═════ Records for processing ═════

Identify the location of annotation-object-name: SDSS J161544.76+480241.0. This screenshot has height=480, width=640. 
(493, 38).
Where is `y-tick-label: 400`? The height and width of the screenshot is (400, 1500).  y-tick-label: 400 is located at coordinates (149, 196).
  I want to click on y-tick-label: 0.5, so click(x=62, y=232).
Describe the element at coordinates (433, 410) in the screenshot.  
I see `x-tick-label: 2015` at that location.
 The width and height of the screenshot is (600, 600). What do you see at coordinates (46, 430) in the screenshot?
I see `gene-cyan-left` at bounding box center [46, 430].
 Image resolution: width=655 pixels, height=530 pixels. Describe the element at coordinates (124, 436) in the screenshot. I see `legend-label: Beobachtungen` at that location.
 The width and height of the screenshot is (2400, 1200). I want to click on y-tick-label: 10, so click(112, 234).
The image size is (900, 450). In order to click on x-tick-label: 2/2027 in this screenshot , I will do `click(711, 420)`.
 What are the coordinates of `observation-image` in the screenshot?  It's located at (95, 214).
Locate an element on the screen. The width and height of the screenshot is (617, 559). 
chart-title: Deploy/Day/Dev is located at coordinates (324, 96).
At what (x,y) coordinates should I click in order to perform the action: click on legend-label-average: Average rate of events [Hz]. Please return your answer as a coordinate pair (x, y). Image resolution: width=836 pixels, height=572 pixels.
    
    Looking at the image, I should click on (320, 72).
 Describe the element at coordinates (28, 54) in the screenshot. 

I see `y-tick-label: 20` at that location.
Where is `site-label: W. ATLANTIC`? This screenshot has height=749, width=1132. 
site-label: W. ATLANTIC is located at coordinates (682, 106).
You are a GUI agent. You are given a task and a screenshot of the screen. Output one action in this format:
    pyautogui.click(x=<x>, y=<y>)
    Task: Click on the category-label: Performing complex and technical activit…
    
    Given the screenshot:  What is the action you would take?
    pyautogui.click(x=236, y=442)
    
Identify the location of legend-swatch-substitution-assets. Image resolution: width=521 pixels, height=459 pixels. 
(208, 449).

═════

## Work request
Rewrite the rows starting at the line that contains "At what (x,y)" and ending at the end of the rows, changing "screenshot" to "screen capture" and leaving everything else unchanged.

## Response below
At what (x,y) coordinates should I click in order to perform the action: click on legend-label-average: Average rate of events [Hz]. Please return your answer as a coordinate pair (x, y). Image resolution: width=836 pixels, height=572 pixels.
    
    Looking at the image, I should click on (320, 72).
 Describe the element at coordinates (28, 54) in the screen capture. 

I see `y-tick-label: 20` at that location.
Where is `site-label: W. ATLANTIC`? This screen capture has height=749, width=1132. 
site-label: W. ATLANTIC is located at coordinates (682, 106).
You are a GUI agent. You are given a task and a screen capture of the screen. Output one action in this format:
    pyautogui.click(x=<x>, y=<y>)
    Task: Click on the category-label: Performing complex and technical activit…
    
    Given the screen capture:  What is the action you would take?
    pyautogui.click(x=236, y=442)
    
Identify the location of legend-swatch-substitution-assets. Image resolution: width=521 pixels, height=459 pixels. 
(208, 449).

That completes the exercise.